1.1.3 Summary of the WHIM Concept

We plan to engage in cutting edge automated ideation research within a Computational Creativity context, in order to demonstrate that it is possible for software to create and disseminate thought provoking ideas on chosen topics. The following is a summary of how we plan to provide this demonstration with the What-If Machine:

1.1.4 Objectives

Overall, our objective is to show the world that software can express creative behaviour of the type that produces novel and valuable fictional ideas. From a scientific perspective, we aim to propose plausible methods by which computational processes can invent, evaluate and present thought provoking fictional ideas; and to prove that these methods are valid through thorough experimentation. In order to achieve this, we intend to answer research questions R1 to R5 above according to the formalisation, implementation and experimentation approach previously described. To do so, there are five main areas in which we will need to innovate: data mining over web resources, information extraction from text sources, linguistic-based idea generation, narrative production and idea-centric linguistic rendering methods. In each of these areas, we will put forward falsifiable hypotheses regarding the nature of the processes that we implement and the quality of the output our software produces. Further details of these hypotheses are given in the work package descriptions below, but as examples, we expect to test the hypotheses: that shallow information extraction can produce rich enough knowledge sources for ideation; that the subverting of category expectations is a good basis for idea formation; that there is a positive correlation between the value people assign to ideas and the quality and/or quantity of the narratives we can automatically generate about the idea; that rendering ideas in linguistic forms appealing to emotional modeling can lead to a heightened appreciation in audience members. We will perform well designed experiments in order to test the truth of these hypotheses, and we will analyse any failures to suggest fixes or alternative methods. All this will help us to put together a formal - computational - understanding of the particular creative process of fictional ideation.

From a technological perspective, we aim to solve the many engineering problems that arise in the design and implementation of the individual code modules, the integration of the system as a whole and the successful execution of the What-If Machine. These problems will be many and varied, and cover issues such as real-time performance: given the time taken to construct knowledge bases, search a potentially huge space of possible ideas, construct and assess as many varied narratives as possible, and finally package all this up in a poem or a story, it may not be possible to do this on demand in reaction to a user query, or it may be possible but only with massive parallelism.
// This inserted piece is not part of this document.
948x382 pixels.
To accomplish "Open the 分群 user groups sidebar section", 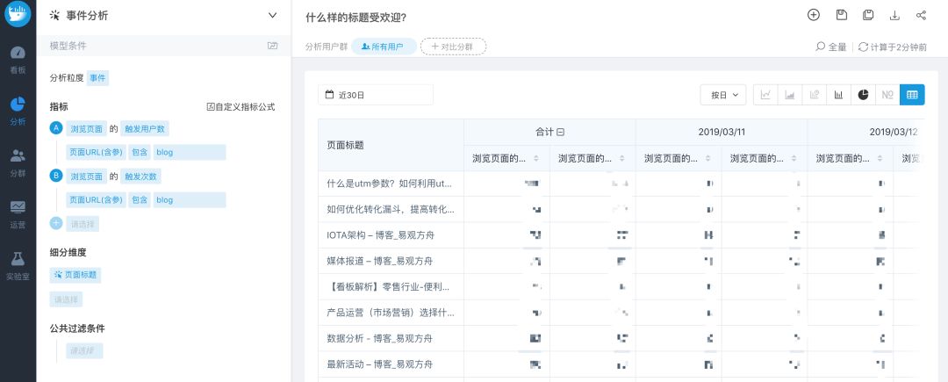I will click(x=18, y=161).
The issues will no doubt also cover knowledge representation: given the multitude of types of information required for ideation, it may be difficult to choose and implement flexible enough data structures. We believe that the What-If Machine will be a technical marvel: the first computational system that can demonstrate its creativity reliably through a particularly difficult activity: coming up with fictional ideas. If this project is successful, we expect that it will become quite difficult for people to avoid using the word 'creative' to describe the system as it clearly requires skill, appreciation and imagination to produce, evaluate and present the kinds of high-quality ideas we hope for.
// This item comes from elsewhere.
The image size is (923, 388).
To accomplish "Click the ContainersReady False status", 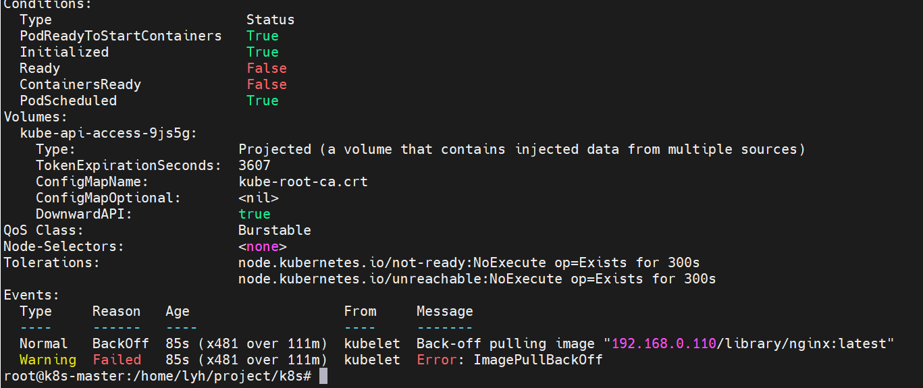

Figure 2: Objective 8.1c from the Information and Communications Technologies Work Programme 2013.

1.1.5 Relevance to the ICT Programme

Figure 2 contains the extract from the EU ICT Work Programme document relating to expected outcome 8.1c from projects addressing challenge 8 (ICT for Creativity and Learning). The WHIM project fits extremely well with respect to this challenge, and especially with this targeted outcome. In particular, we will produce a plausible computational model of a process which is undeniably linked to creative behaviour, namely the invention of fictional ideas. Given our formalism first approach, this will surely represent progress towards formal understanding of creativity, and lead to an advance in the measurable capability of computers to produce useful, original and surprising results, as per objective 8.1c. Moreover, the contributions we aim to make to technological and theoretical insights on creativity have been mentioned above: on the technological side, the What-If Machine will represent technology far superior to any that is currently presented in Computational Creativity forums; on the theoretical side, the formal model of automated ideation will be available to all as a well developed instance of creative behaviour being captured in algorithmic form.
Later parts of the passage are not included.